Well, I knew I wouldn’t be able to see the giant tree Holly Golightly jammed into her apartment in Breakfast at Tiffany’s. However – I got some mileage out of this passage by checking out the other tree Truman Capote mentioned – the tree in Rockefeller Plaza. The whole Rockefeller tree thing started in 1931 – when construction workers who were building the center put up a tree and decorated it. The new “tradition” skipped a year in 1932, but when Rockefeller Center opened in 1933 the tradition picked back up again and it’s been going on ever since.


And since Capote threw it out there – I thought the whole Rockefeller Plaza thing was worth looking into. John D. Rockefeller built Rockefeller Center – during the depression years. It literally kept thousands of people employed for the duration of the depression. It’s a massive commercial complex of nineteen buildings but the centerpiece of it all is 30 Rockefeller Center – or 30 Rock – and it’s home to NBC News, the mothership of the company I've worked for most of my career.  The plaza below the building is always a fun stroll.   Now – on the top of that building is the very famous Rainbow Room. The room is only open for private events – but Bar Sixty Five on the 65th – see what they did there – seems to be getting some good reviews since it opened a few years ago.

Central Park zoo

830 5th Avenue

  New York, NY 10065  


In Breakfast at Tiffany’s:


“Afterward, avoiding the zoo (Holly said she couldn’t see anything in a cage), we giggled, ran, sang along the paths toward the old wooden boathouse, now gone. ” i85

In Real Life:


In the novel, Breakfast at Tiffany’s, Holly Golightly and the narrator, whom she calls Fred, avoided the Central Park Zoo. However – for me, if a writer wrote about it – I’m going. Even if a character never even entered the place, I feel compelled to go, just to check it out. I started online and learned Holly may have had good reason to avoid the zoo. It might actually have been a sad experience to look at the animals at the time Truman Capote, and by extension, Holly and Fred ran around Central Park. At that time the animals were still in cages– not in the modern zoo habitats we’re used to now.

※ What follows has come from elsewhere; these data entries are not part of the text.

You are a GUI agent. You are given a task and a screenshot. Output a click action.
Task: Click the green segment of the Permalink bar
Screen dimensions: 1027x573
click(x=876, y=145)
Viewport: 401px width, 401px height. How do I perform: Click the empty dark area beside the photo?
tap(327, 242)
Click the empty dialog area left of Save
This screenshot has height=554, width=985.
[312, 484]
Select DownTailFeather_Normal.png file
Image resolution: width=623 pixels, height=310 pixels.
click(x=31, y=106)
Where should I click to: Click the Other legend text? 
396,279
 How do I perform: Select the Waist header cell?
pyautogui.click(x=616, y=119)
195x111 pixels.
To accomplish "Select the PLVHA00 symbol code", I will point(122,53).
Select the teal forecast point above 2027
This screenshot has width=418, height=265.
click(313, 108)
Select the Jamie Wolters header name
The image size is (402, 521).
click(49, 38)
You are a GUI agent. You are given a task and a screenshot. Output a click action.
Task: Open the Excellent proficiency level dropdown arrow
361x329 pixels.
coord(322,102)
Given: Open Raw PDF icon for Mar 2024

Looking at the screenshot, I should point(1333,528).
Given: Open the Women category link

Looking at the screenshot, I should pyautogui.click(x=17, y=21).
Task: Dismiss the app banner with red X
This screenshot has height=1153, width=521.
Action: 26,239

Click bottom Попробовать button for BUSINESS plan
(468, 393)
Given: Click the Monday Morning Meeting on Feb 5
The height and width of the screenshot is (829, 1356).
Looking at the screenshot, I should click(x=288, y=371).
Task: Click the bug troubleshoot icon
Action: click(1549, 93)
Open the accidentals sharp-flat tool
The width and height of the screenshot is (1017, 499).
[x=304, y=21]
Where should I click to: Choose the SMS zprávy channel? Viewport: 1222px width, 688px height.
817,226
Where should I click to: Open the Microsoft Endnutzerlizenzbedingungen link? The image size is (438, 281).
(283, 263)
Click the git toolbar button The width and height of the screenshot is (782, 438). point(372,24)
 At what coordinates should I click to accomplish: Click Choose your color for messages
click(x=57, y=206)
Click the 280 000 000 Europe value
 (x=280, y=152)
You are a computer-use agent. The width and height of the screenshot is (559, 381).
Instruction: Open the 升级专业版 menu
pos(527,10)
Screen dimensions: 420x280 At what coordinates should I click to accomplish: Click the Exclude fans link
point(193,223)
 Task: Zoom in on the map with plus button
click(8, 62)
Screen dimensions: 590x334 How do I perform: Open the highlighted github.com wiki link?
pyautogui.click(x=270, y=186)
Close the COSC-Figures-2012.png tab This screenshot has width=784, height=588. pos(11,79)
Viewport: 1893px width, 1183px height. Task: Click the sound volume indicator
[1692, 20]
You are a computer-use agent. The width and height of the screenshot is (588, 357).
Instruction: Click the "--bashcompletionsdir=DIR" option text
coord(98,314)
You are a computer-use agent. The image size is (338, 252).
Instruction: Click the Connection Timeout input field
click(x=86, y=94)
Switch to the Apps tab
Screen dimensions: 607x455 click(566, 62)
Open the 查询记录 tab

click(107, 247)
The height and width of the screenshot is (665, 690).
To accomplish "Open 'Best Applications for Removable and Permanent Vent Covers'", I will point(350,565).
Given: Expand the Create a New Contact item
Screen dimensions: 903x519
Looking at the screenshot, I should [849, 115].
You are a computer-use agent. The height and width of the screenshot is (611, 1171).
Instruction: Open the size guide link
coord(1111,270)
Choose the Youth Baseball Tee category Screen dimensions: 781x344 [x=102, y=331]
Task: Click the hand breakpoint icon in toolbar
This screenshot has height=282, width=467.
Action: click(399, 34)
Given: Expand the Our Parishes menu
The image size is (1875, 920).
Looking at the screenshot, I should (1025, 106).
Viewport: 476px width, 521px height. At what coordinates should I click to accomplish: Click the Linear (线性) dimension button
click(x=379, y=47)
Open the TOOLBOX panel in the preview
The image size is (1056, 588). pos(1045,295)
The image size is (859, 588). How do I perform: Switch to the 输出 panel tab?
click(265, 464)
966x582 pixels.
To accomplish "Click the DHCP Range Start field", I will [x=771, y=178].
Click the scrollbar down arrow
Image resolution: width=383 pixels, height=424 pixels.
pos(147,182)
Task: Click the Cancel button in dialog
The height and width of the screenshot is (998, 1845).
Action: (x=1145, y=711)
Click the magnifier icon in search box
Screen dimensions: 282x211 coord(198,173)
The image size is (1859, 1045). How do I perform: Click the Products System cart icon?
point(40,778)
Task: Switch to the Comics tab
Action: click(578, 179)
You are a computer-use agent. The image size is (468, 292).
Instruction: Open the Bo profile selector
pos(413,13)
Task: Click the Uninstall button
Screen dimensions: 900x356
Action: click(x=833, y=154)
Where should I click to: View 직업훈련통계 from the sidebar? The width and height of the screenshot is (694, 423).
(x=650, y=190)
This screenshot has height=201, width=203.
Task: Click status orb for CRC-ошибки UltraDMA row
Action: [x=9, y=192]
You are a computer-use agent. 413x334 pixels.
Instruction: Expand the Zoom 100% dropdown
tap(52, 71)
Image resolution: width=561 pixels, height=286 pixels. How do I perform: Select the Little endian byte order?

Central Park Zoo got started quite by accident when New Yorkers started giving animals to the park. The first was a black bear cub which arrived in 1859. Then came a near flock of white swans. A long line of animals followed and six years later New York state lawmakers passed a bill to turn the menagerie into a zoo. Enter Robert Moses. He's the guy who built pools across New York City - I still want to swim in one.  Anyway - in 1934 – he redesigned the whole thing and it became a real zoo – however, the animals were still in cages. Then in 1988, another remodel – the cages were thrown out – and the zoo created habitats for the animals to allow them to roam – at least to the edge of the habitat. That’s the zoo I went to see.


I walked to the zoo on a chilly fall morning thinking of my own history with zoos. I distinctly remember NOT liking Audubon zoo in New Orleans when I went to on field trips while I was growing up in Louisiana. It was a bummer. I remember it being hot and the animals looking miserable. I looked it up. It’s had a remodel too. So I could relate to Holly. I arrived at Central Park Zoo very early. I like to get out at dawn to take pictures and it turned out I was just too early for the zoo – it wasn’t open yet. So I skulked around the edges – and spotted vendors getting ready for a busy day. From what I could see – if the story were set in the modern day – Holly and Fred might not have passed up the opportunity to see the zoo. However, I guess it all worked out the way it should have - Holly and Fred avoided the zoo – and as it turned out – for a different reason - so did I.